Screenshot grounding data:
********

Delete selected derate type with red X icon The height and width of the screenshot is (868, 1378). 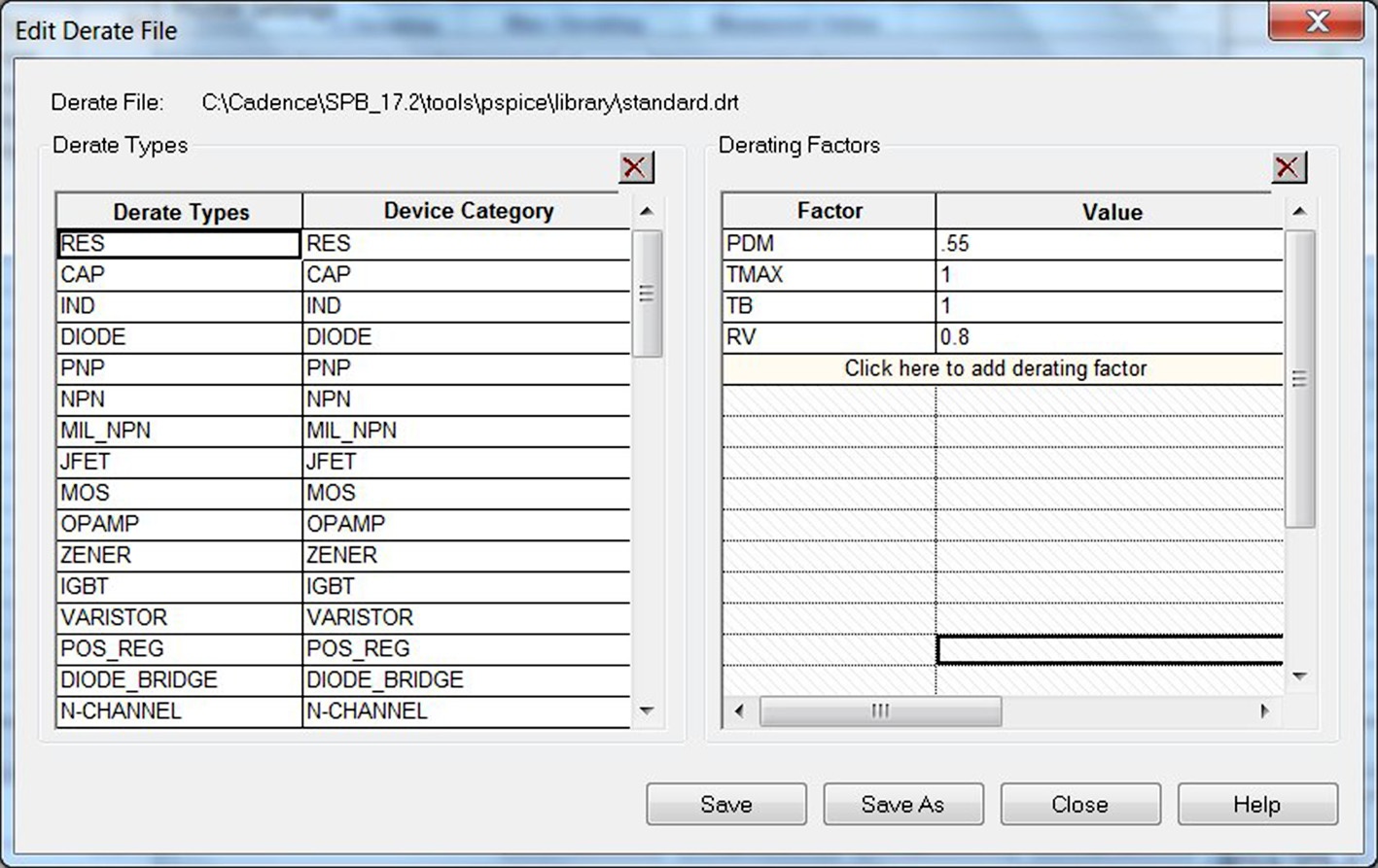tap(636, 167)
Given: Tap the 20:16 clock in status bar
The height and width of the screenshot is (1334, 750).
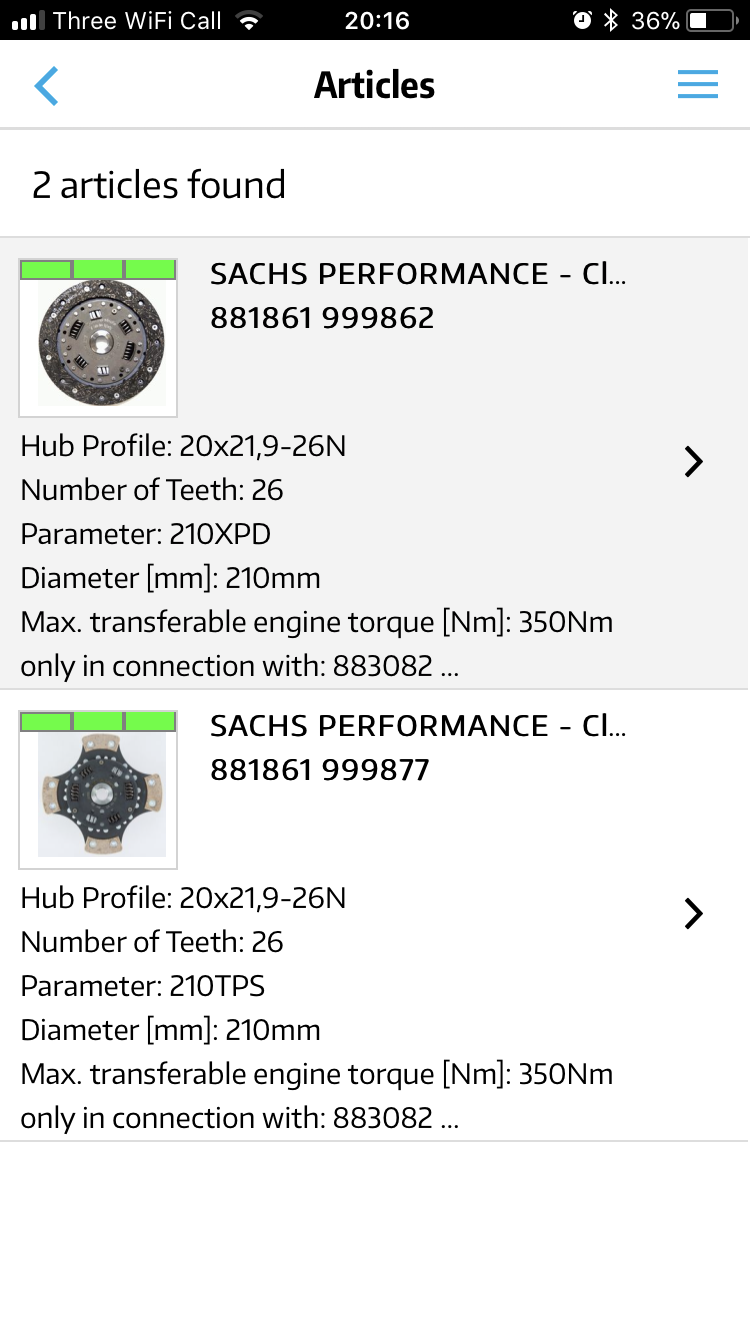Looking at the screenshot, I should pyautogui.click(x=376, y=20).
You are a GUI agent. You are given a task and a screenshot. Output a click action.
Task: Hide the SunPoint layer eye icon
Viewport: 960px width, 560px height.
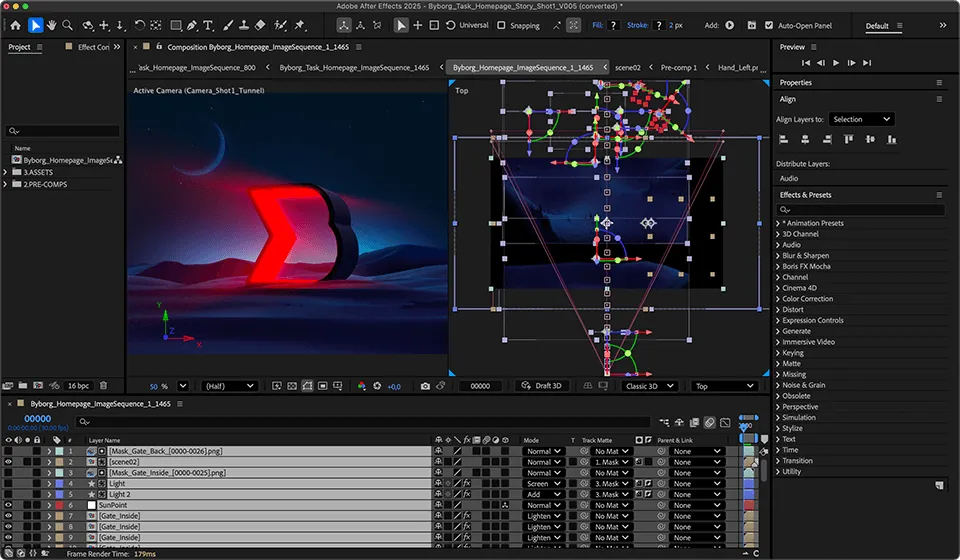8,505
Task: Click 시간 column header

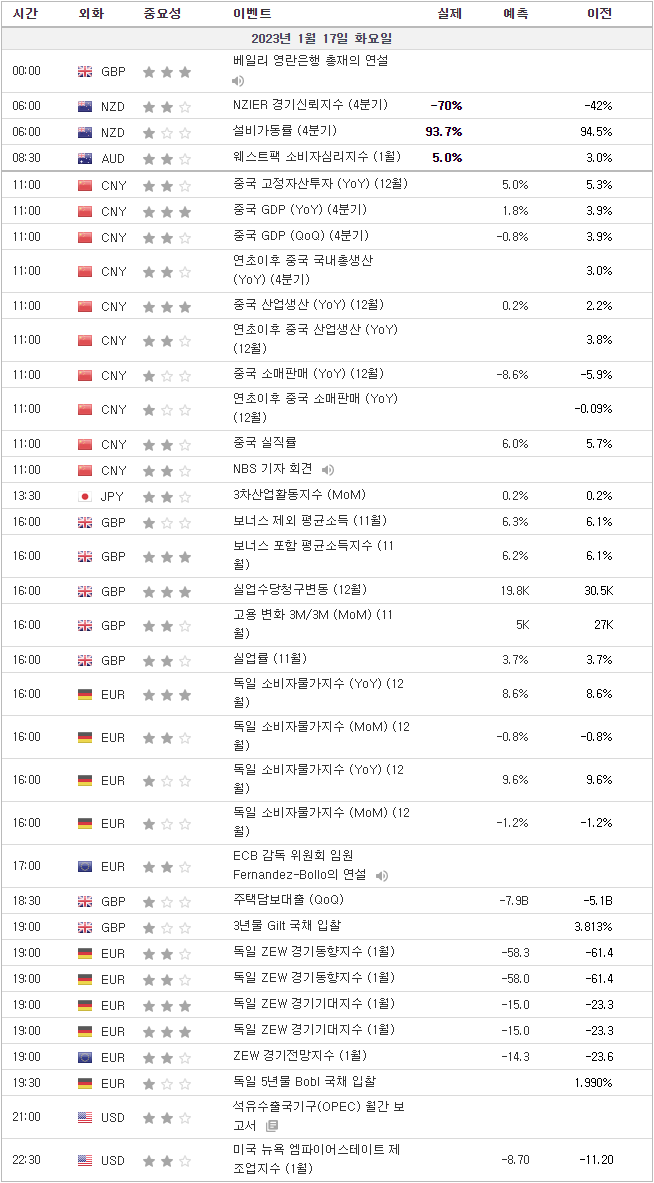Action: tap(25, 13)
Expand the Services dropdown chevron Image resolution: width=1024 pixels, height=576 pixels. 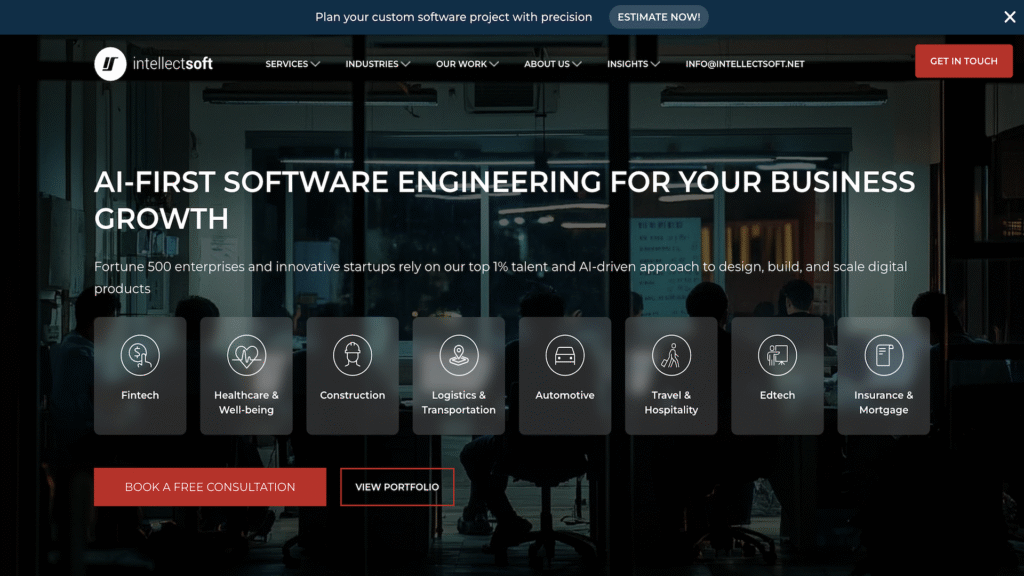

********

**Problem to solve**
Only the lines from the one containing "Task: Click 시간 column header" through the last line of the entries above belong in the copy; reproduce them exactly and drop every picture.

**Response to this exercise**
Task: Click 시간 column header

Action: tap(25, 13)
Expand the Services dropdown chevron Image resolution: width=1024 pixels, height=576 pixels. 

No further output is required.